Whatever Happened to Sin?

For very practical reasons, I favor letting go of sin as the umbrella description for the human problem - Marcus Borg

In an interesting series of articles, Byron Barlowe, Editor/Webmaster, Leadership University, writes: According to Barna Research Online, "Four out of every ten adults (40%) attend a church service on a typical Sunday. That figure is a significant decline from the early Nineties, when close to half of all adults were found in churches on Sunday...." Not surprisingly, attitudes toward sin seem to have changed and it has become less common--even laughable--as a topic. Do we really still believe in sin or are there psychological and emotional causes to behavior that mitigate our so-called guilt? Of course, the belief system of the atheist doesn't even allow for sin. And, if people are simply products of their environment, as behaviorists/determinists believe, then what point is there in discussing one's culpability for transgressing moral law? After all, as the relativist/Postmodern would ask, "Who's version of 'truth' or morality shall we hold people to?"
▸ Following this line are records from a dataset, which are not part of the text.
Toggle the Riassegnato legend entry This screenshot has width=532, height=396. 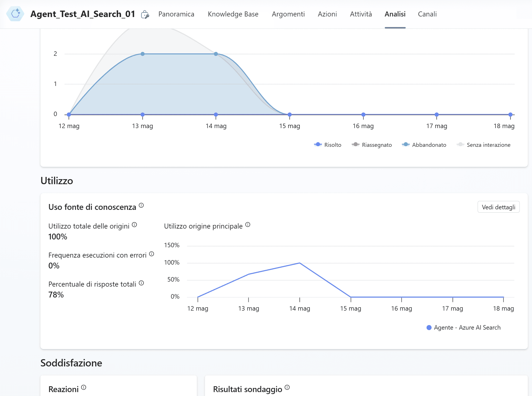click(372, 145)

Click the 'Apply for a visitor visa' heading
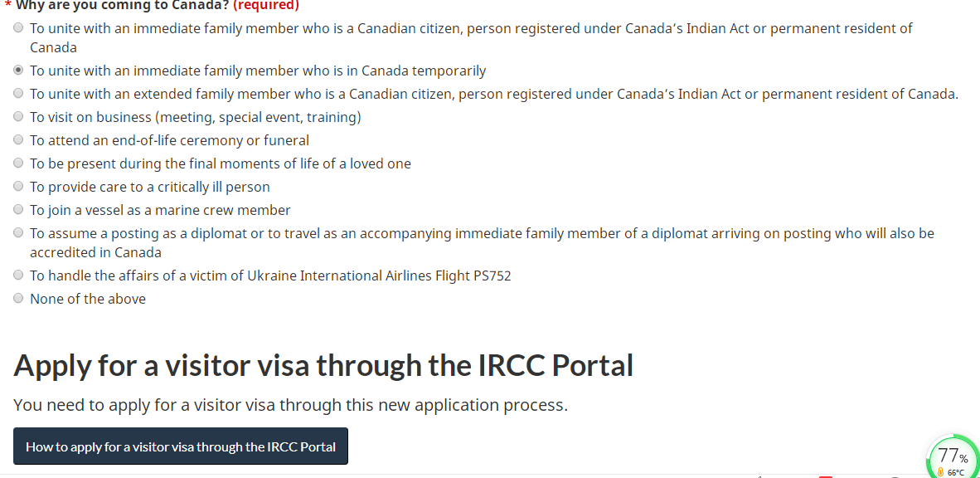pos(325,365)
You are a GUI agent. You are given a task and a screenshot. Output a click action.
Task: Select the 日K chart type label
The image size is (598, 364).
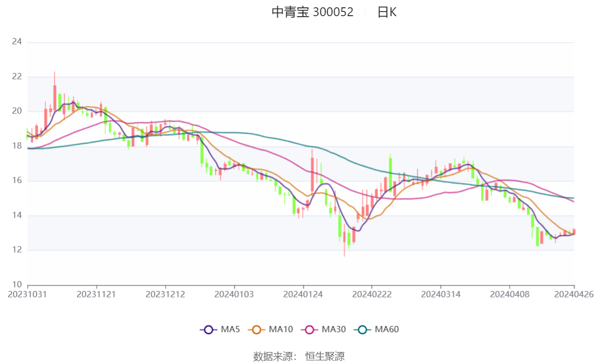click(387, 12)
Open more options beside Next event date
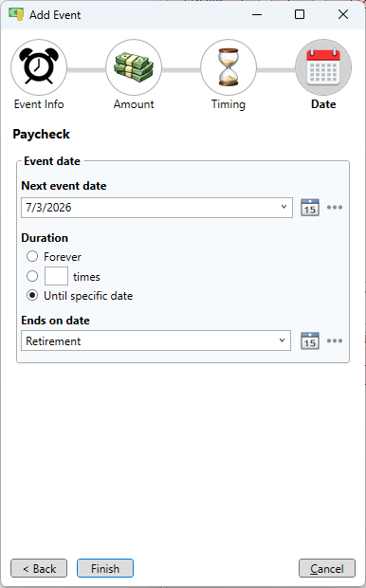The image size is (366, 588). [335, 208]
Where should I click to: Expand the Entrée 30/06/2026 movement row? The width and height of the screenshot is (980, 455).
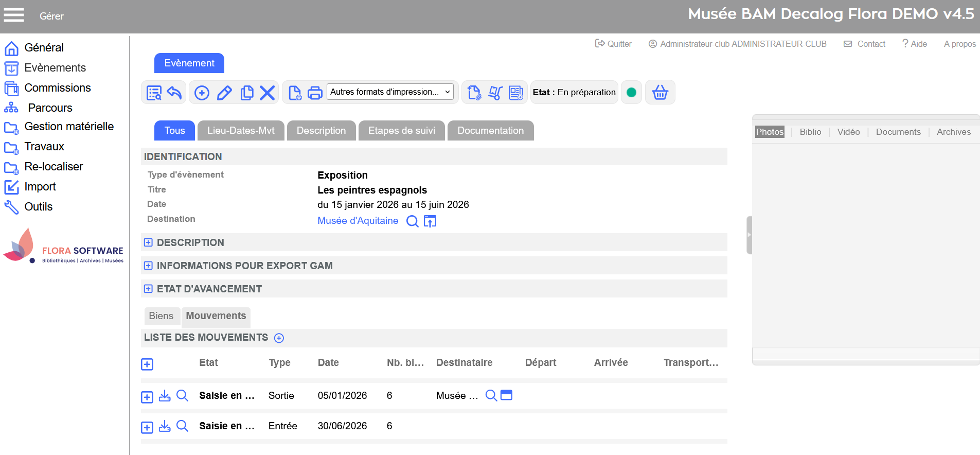pos(147,427)
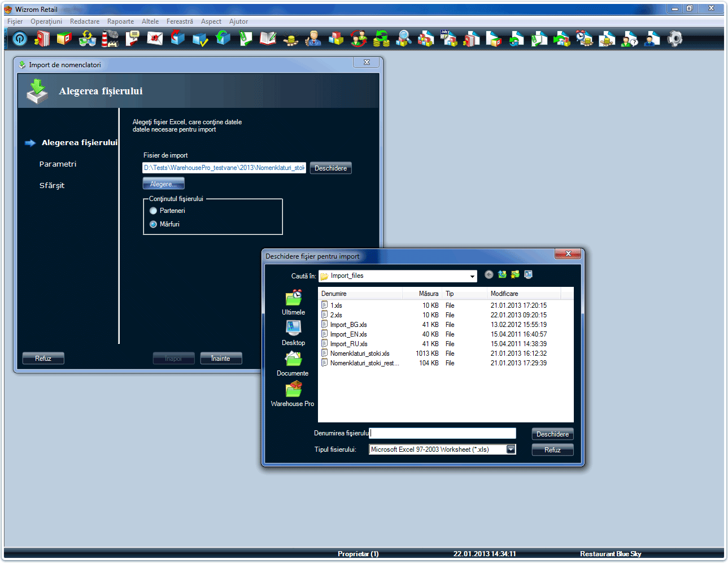The image size is (728, 563).
Task: Expand the 'Caută în' folder dropdown
Action: point(472,276)
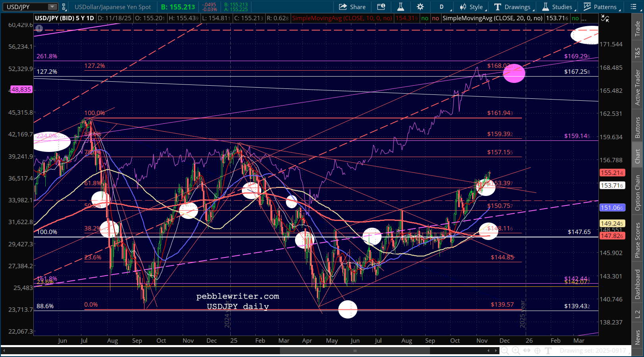Click the Share button

coord(352,7)
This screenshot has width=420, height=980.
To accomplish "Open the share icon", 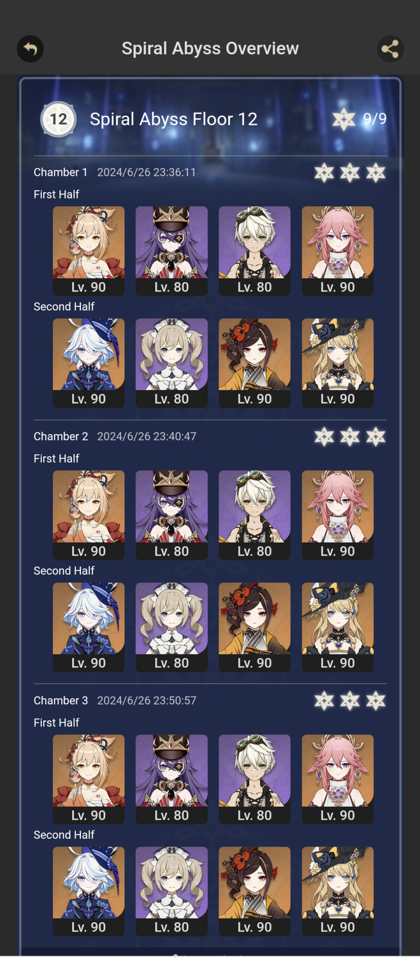I will pos(390,49).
Marcus Borg in The Heart of Christianity believes that although “Disobeying God’s laws” is the most popular meaning of ‘sin’ there are other more important meanings and we should perhaps use multiple images to speak about what is wrong in our societies. For example, he indicates that some of us are blind to the needs and feelings of others, some like the Virginia Tech shooter are in exile, some in Dafur are in bondage. Many of us have closed hearts; we hunger and thirst for new houses or new cars; we are lost in our careers or in our relationships.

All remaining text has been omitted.